Le scarpe in questione, in verità, sono quelle che compaiono in numerosi quadri del grande pittore olandese e che attrassero l’attenzione del filosofo tedesco.
In buona sostanza, nel suo saggio L’origine dell’opera d’arte, pubblicato nel 1950 ed elaborazione di una conferenza tenuta a Friburgo nel 1935, si dice che nell’origine di qualsiasi prodotto artistico consiste la sua essenza, vale a dire che l’essenza è ciò da cui e per cui una cosa è quel che è ed è come effettivamente è. Da questa constatazione deriva che è l’artista l’origine dell’opera, anche se contemporaneamente l’opera è origine dell’artista, in quanto, realizzandola, egli diventa un’artista.
Questa deduzione impone però un’altra deduzione e che cioè la comune origine dell’artista e dell’opera d’arte sia l’arte, il che fa sorgere il problema di definire l’arte, cioè di determinare la sua essenza.

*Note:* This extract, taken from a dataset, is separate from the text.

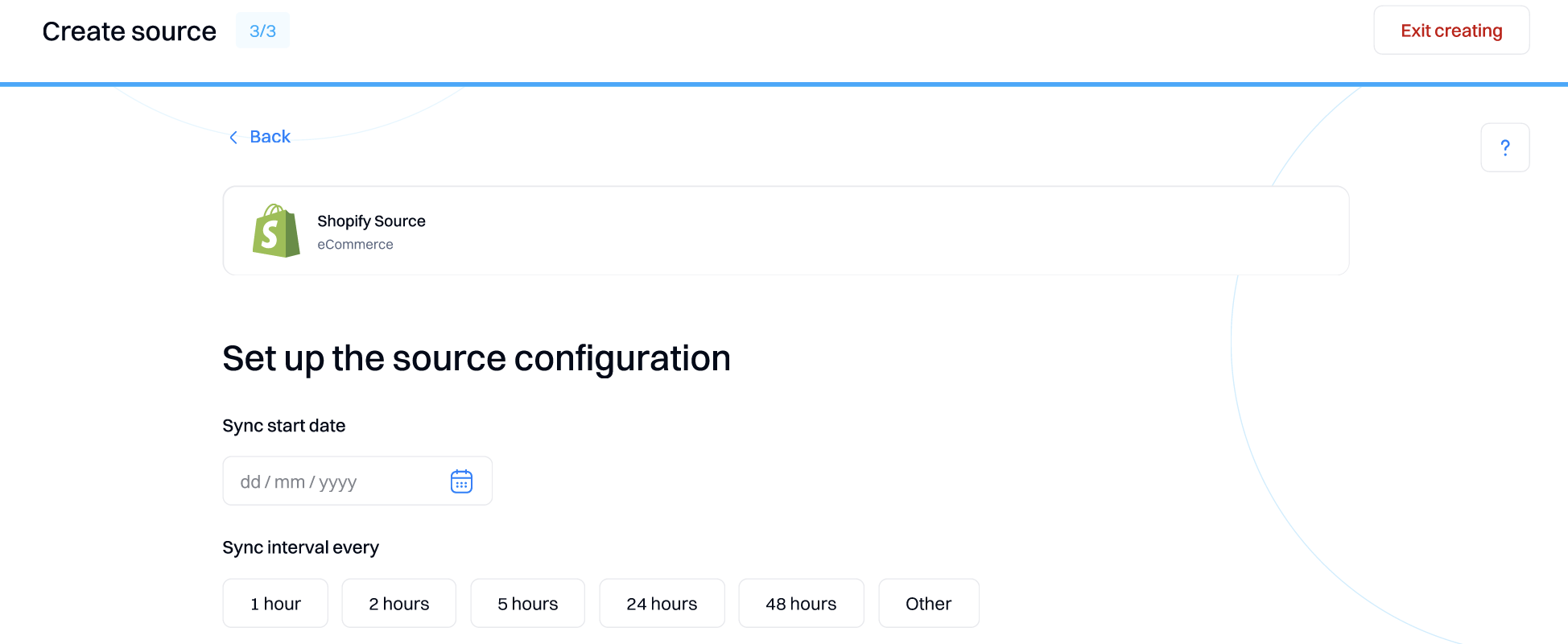Click the eCommerce category label

(355, 245)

Poiché un concetto deduttivo imporrebbe che il concetto di arte esisterebbe prima e in modo indipendente dell’opera d’arte stessa, mentre quello induttivo riveniente dall’analisi diretta di alcune opere d’arte significherebbe ammettere di essere già in possesso di quel concetto di arte che si tende a definire, si rende necessario procedere all’analisi di una precisa opera, onde constatare o meno se in essa sia presente l’elemento artistico.

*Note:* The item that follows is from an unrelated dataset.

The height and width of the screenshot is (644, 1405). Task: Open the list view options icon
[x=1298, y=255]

Ed è qui che entrano in gioco le scarpe dipinte da Van Gogh, scarpe da contadina, e il pittore olandese ha il pregio di averci fatto conoscere che cosa veramente esse siano, cioè un semplice mezzo usato per meglio camminare.
Tale posizione è contrastata da Shapiro che è dell’opinione che quelle siano le calzature usate da Van Gogh, precisando che se anche fossero state scarpe da contadina egli le avrebbe dipinte con l’intento di eseguire un parziale autoritratto, dal che ne discende un concetto di soggettività dell’arte opposto all’oggettività di Heidegger e cioè con l’opera si concretizza la piena soggettività dell’artista e quindi il soggetto del quadro, le scarpe per intenderci, sono l’espressione della individuale personalità dell’artista.
Nella diatriba intervenne poi Derrida, pure lui in netta contrapposizione a Heidegger e quindi, pur se in altro modo, sostenendo la piena soggettività dell’artista.
Le scarpe di Heidegger non è certo un saggio facile, perché non è difficile perdersi nei meandri del pensiero di Heidegger, mentre quelli di Shapiro e di Derida sono assai più accessibili, anche perché concreti, ma va dato merito a Carlo Bordoni di essere riuscito a riepilogare una contesa che infiammò gli animi dei filosofi e degli artisti, secondo un preciso filo logico che riesce a mantenere dall’inizio alla fine, una sorta di corda di sicurezza a cui il lettore può tenersi agganciato nel procedere in una lettura appassionante, sia pur così complessa.